30代女性として生きる
自由さ不自由さって?

山内 20代のときは本当に何もなかったんです。仕事もないし、お金もない状態。だから、31、2歳のときにデビューできて、何をしたっていい自営業で、仕事もありがたいことに困るくらいあって、ある程度自分で稼げるようになるようになったという意味では、すごく自由な気がします。同時に、30代になると20代後半の焦りとは違う、結婚や出産に対する、内的・外的プレッシャーみたいなものは日々感じていて。どっちをとっても悩みはあるけれど、どの道を選ぶかということは考えますね。

とはいえ、山口智子さんのように割り切ったスタンスにもなれないから、精神的には不自由と言えるかも。
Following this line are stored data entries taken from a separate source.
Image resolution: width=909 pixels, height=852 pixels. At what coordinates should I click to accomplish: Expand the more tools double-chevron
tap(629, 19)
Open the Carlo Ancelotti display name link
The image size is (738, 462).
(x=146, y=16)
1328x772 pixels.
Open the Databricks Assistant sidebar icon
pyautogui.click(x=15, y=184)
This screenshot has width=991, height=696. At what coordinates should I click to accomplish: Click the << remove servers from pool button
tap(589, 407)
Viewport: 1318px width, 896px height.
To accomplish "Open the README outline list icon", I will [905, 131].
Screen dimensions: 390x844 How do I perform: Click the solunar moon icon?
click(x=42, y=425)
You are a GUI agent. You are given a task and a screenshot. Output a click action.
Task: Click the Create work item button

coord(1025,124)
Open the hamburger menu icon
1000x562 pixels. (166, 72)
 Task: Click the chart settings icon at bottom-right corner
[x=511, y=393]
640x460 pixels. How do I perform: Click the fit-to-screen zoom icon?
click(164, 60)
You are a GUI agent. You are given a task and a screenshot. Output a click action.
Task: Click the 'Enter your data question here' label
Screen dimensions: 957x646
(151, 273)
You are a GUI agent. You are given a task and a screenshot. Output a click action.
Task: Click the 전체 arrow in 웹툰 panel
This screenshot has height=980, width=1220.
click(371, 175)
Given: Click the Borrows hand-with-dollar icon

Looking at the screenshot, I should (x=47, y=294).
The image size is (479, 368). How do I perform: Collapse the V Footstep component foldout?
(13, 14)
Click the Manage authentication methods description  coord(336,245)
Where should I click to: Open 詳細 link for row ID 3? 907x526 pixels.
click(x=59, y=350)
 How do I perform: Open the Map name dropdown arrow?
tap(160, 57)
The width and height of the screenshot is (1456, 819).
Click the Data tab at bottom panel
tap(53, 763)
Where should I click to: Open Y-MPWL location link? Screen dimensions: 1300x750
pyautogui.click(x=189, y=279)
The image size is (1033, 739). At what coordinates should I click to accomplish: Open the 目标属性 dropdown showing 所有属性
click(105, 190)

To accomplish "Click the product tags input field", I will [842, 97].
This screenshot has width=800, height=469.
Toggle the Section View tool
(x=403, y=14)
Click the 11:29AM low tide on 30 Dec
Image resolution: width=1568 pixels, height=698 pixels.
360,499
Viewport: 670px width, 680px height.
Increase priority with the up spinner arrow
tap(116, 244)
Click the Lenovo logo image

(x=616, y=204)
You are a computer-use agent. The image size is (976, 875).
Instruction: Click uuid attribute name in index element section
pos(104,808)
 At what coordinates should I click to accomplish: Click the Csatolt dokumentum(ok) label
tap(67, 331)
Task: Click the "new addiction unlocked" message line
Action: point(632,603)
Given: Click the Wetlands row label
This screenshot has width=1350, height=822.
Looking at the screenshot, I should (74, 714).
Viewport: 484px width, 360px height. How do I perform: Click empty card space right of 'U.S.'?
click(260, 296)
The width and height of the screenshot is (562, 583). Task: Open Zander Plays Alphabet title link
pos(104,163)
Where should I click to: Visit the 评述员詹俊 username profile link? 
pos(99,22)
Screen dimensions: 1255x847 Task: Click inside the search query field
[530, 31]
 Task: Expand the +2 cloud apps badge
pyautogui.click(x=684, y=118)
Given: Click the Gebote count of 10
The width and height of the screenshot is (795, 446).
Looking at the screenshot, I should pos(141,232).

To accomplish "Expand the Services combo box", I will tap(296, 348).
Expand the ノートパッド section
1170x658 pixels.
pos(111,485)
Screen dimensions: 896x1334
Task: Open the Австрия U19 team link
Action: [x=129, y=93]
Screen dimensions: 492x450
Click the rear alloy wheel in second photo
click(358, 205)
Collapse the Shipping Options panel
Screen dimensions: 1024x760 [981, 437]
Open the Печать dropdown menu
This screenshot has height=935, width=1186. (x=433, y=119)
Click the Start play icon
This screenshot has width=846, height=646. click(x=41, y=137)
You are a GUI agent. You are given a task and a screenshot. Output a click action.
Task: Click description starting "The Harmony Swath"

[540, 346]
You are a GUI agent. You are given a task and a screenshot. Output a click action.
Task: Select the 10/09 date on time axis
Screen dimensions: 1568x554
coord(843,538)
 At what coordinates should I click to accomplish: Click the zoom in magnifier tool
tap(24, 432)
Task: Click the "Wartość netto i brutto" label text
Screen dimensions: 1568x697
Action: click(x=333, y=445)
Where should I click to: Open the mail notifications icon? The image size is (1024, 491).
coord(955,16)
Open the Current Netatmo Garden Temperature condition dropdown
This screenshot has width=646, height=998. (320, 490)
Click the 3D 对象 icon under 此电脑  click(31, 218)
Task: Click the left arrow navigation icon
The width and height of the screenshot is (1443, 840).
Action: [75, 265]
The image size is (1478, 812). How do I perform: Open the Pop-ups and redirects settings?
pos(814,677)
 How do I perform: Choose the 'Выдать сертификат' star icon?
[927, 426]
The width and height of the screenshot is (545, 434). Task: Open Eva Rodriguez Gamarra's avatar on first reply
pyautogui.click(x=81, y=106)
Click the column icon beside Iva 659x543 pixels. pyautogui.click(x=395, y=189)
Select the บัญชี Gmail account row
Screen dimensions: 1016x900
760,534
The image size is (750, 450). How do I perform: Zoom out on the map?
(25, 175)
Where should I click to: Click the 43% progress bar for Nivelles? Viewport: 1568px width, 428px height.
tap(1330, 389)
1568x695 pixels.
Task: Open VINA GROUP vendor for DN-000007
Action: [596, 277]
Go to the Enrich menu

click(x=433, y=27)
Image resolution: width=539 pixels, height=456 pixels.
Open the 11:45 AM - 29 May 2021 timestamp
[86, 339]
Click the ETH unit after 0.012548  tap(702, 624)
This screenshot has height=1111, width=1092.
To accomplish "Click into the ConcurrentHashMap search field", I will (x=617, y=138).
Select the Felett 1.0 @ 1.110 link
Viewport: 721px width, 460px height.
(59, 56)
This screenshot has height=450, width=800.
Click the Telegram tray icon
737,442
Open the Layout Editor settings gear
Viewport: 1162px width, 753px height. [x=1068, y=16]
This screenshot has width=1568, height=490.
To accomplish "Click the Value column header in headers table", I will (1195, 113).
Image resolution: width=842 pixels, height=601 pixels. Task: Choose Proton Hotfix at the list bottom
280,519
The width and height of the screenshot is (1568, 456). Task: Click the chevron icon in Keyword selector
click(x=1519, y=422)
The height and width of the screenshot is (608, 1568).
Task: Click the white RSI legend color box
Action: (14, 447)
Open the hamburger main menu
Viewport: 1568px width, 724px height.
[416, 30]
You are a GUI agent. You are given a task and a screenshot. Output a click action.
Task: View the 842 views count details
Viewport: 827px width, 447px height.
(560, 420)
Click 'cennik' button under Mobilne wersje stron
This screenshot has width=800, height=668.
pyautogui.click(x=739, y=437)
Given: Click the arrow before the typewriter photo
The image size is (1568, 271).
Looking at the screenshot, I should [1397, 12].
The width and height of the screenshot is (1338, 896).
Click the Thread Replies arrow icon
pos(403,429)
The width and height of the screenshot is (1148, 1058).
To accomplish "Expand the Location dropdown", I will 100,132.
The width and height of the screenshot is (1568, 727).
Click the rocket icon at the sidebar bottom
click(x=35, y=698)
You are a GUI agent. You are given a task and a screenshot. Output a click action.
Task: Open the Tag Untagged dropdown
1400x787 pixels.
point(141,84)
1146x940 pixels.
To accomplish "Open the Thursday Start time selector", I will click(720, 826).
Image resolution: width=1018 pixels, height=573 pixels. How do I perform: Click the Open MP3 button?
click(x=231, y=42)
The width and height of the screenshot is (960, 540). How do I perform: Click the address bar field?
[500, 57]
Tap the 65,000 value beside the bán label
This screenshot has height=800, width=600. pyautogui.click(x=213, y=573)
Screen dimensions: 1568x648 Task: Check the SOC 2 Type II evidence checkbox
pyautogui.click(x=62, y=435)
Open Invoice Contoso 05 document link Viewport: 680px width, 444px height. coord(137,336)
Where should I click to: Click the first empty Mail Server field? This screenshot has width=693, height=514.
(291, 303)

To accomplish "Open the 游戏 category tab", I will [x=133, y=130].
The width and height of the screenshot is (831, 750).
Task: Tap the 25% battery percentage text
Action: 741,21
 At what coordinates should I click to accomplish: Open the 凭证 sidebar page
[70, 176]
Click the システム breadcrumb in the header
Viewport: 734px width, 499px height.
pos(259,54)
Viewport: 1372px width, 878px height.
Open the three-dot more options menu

女性たちの人生にいろんな選択肢が並べられている中で、選択肢の数だけ悩みが増えているのが今ですよね。その上で、もう少ししたら選べなくなるものが出てきますよっていう期限が迫ってきているのを、ひしひし感じているというか。

蒼井 私は行き当たりばったりで生きちゃうから。なるようになるかなって思ってる。

山内 いいと思う! 蒼井さんは、そういうプレッシャーから解放されている感じしますね。

蒼井 あんまり真剣に考えたことがないんです。たぶん、色々言われてるとは思うんですけど。たとえば、「結婚どうするの?」「子どもどうするの?」と聞かれても、「おはよう」と言われているみたいにしか聞こえない。

山内 それが一番(笑)。

蒼井 「おはよう」って、本当にお早い(お着き)ですねと思って言っているわけじゃないじゃないですか。それと変わらなくて、私の子どもがどうとか結婚どうとかその人にとって一生興味のあることじゃないと、何となく聞いてるんだろうとわかっているから。あんまり重く受け止めても、向こうも困るだろうし。

山内 格好いい。そうありたい!

蒼井 以前、映画の賞の授賞式で、主演として85年生まれの女優さんが二人立っていて、私が助演として段下にいて、「ああ、既婚、離婚、未婚」と思って。私だけ戸籍がキレイとか、いいように捉えました(笑)。今楽しければいいかなと思っています。

山内 そういう話を聞くと本当に気持ちがいいね。私は結婚したし、楽しいけど、そのなかで生まれる日常的な不自由さとか制約はやっぱり多いから。

蒼井 私自身は、みんなでものを作るという仕事に就いているのがいいのかもしれないと思います。結婚がまたそれとは別なのはわかるけど。映画の現場はみんなが支え合って、仲間が増えていく仕事だから。『アズミ〜』のチームは仲良くなりすぎて、みんなでシェアハウスに住めるんじゃないかという話になったくらい。

山内 そんなに仲良くなったら、終わるとき悲しくならないですか? クランクアップした次の日から全く会わなくなるって。

蒼井 だからまだみんなでダラダラと会っている(笑)。